TASK TO COMPLETE. Send back the entries below exactly as they appear.

───── INPUT ─────

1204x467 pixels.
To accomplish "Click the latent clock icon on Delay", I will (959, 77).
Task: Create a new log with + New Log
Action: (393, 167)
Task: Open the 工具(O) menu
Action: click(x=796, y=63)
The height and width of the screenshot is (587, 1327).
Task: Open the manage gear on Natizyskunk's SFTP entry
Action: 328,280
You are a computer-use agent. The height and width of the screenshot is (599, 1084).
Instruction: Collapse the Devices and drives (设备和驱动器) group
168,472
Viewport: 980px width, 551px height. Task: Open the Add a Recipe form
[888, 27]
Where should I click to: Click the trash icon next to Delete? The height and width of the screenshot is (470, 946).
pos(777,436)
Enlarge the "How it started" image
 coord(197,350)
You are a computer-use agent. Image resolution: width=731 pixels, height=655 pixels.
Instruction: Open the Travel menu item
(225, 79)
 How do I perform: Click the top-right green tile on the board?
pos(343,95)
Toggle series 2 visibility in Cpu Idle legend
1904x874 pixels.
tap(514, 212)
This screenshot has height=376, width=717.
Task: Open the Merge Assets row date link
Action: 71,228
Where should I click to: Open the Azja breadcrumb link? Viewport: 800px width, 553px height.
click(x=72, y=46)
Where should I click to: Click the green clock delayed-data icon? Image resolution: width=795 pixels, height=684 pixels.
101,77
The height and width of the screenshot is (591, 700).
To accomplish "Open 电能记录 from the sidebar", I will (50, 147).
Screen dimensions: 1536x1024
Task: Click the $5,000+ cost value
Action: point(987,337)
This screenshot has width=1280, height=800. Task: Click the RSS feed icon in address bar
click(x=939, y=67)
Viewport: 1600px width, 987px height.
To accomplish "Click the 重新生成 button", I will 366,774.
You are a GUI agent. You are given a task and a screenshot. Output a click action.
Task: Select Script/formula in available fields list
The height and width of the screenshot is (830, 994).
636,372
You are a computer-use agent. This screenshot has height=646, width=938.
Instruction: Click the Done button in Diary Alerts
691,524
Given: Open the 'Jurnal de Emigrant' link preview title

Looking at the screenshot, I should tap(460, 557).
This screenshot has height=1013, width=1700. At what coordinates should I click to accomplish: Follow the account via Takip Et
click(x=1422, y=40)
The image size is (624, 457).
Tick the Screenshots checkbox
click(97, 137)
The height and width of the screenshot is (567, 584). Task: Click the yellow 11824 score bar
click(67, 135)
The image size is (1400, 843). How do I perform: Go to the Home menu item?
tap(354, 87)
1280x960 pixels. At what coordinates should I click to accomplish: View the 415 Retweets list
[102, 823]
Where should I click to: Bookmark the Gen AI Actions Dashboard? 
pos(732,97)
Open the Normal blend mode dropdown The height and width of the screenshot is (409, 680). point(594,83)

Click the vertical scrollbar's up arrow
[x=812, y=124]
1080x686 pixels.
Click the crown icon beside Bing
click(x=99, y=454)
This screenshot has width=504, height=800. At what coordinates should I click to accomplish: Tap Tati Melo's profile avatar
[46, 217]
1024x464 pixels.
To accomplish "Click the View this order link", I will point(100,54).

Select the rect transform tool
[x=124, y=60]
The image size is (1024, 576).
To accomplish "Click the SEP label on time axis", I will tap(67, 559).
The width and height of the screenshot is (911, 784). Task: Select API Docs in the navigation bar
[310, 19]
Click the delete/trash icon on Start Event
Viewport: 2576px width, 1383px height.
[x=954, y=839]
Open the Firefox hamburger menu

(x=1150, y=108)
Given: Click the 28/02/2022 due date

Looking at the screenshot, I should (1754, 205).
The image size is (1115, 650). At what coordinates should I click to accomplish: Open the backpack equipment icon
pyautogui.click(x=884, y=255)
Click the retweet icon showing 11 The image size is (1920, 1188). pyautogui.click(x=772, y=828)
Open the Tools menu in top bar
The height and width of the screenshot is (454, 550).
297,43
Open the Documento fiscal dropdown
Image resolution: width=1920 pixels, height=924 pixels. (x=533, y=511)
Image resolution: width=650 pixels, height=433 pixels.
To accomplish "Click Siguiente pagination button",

─────

EXERCISE RESPONSE.
1204x467 pixels.
To accomplish "Click the latent clock icon on Delay", I will (959, 77).
Task: Create a new log with + New Log
Action: (393, 167)
Task: Open the 工具(O) menu
Action: click(x=796, y=63)
The height and width of the screenshot is (587, 1327).
Task: Open the manage gear on Natizyskunk's SFTP entry
Action: 328,280
You are a computer-use agent. The height and width of the screenshot is (599, 1084).
Instruction: Collapse the Devices and drives (设备和驱动器) group
168,472
Viewport: 980px width, 551px height. Task: Open the Add a Recipe form
[888, 27]
Where should I click to: Click the trash icon next to Delete? The height and width of the screenshot is (470, 946).
pos(777,436)
Enlarge the "How it started" image
 coord(197,350)
You are a computer-use agent. Image resolution: width=731 pixels, height=655 pixels.
Instruction: Open the Travel menu item
(225, 79)
 How do I perform: Click the top-right green tile on the board?
pos(343,95)
Toggle series 2 visibility in Cpu Idle legend
1904x874 pixels.
tap(514, 212)
This screenshot has height=376, width=717.
Task: Open the Merge Assets row date link
Action: 71,228
Where should I click to: Open the Azja breadcrumb link? Viewport: 800px width, 553px height.
click(x=72, y=46)
Where should I click to: Click the green clock delayed-data icon? Image resolution: width=795 pixels, height=684 pixels.
101,77
The height and width of the screenshot is (591, 700).
To accomplish "Open 电能记录 from the sidebar", I will (50, 147).
Screen dimensions: 1536x1024
Task: Click the $5,000+ cost value
Action: point(987,337)
This screenshot has width=1280, height=800. Task: Click the RSS feed icon in address bar
click(x=939, y=67)
Viewport: 1600px width, 987px height.
To accomplish "Click the 重新生成 button", I will 366,774.
You are a GUI agent. You are given a task and a screenshot. Output a click action.
Task: Select Script/formula in available fields list
The height and width of the screenshot is (830, 994).
636,372
You are a computer-use agent. This screenshot has height=646, width=938.
Instruction: Click the Done button in Diary Alerts
691,524
Given: Open the 'Jurnal de Emigrant' link preview title

Looking at the screenshot, I should tap(460, 557).
This screenshot has height=1013, width=1700. At what coordinates should I click to accomplish: Follow the account via Takip Et
click(x=1422, y=40)
The image size is (624, 457).
Tick the Screenshots checkbox
click(97, 137)
The height and width of the screenshot is (567, 584). Task: Click the yellow 11824 score bar
click(67, 135)
The image size is (1400, 843). How do I perform: Go to the Home menu item?
tap(354, 87)
1280x960 pixels. At what coordinates should I click to accomplish: View the 415 Retweets list
[102, 823]
Where should I click to: Bookmark the Gen AI Actions Dashboard? 
pos(732,97)
Open the Normal blend mode dropdown The height and width of the screenshot is (409, 680). point(594,83)

Click the vertical scrollbar's up arrow
[x=812, y=124]
1080x686 pixels.
Click the crown icon beside Bing
click(x=99, y=454)
This screenshot has width=504, height=800. At what coordinates should I click to accomplish: Tap Tati Melo's profile avatar
[46, 217]
1024x464 pixels.
To accomplish "Click the View this order link", I will point(100,54).

Select the rect transform tool
[x=124, y=60]
The image size is (1024, 576).
To accomplish "Click the SEP label on time axis", I will tap(67, 559).
The width and height of the screenshot is (911, 784). Task: Select API Docs in the navigation bar
[310, 19]
Click the delete/trash icon on Start Event
Viewport: 2576px width, 1383px height.
[x=954, y=839]
Open the Firefox hamburger menu

(x=1150, y=108)
Given: Click the 28/02/2022 due date

Looking at the screenshot, I should (1754, 205).
The image size is (1115, 650). At what coordinates should I click to accomplish: Open the backpack equipment icon
pyautogui.click(x=884, y=255)
Click the retweet icon showing 11 The image size is (1920, 1188). pyautogui.click(x=772, y=828)
Open the Tools menu in top bar
The height and width of the screenshot is (454, 550).
297,43
Open the Documento fiscal dropdown
Image resolution: width=1920 pixels, height=924 pixels. (x=533, y=511)
Image resolution: width=650 pixels, height=433 pixels.
To accomplish "Click Siguiente pagination button",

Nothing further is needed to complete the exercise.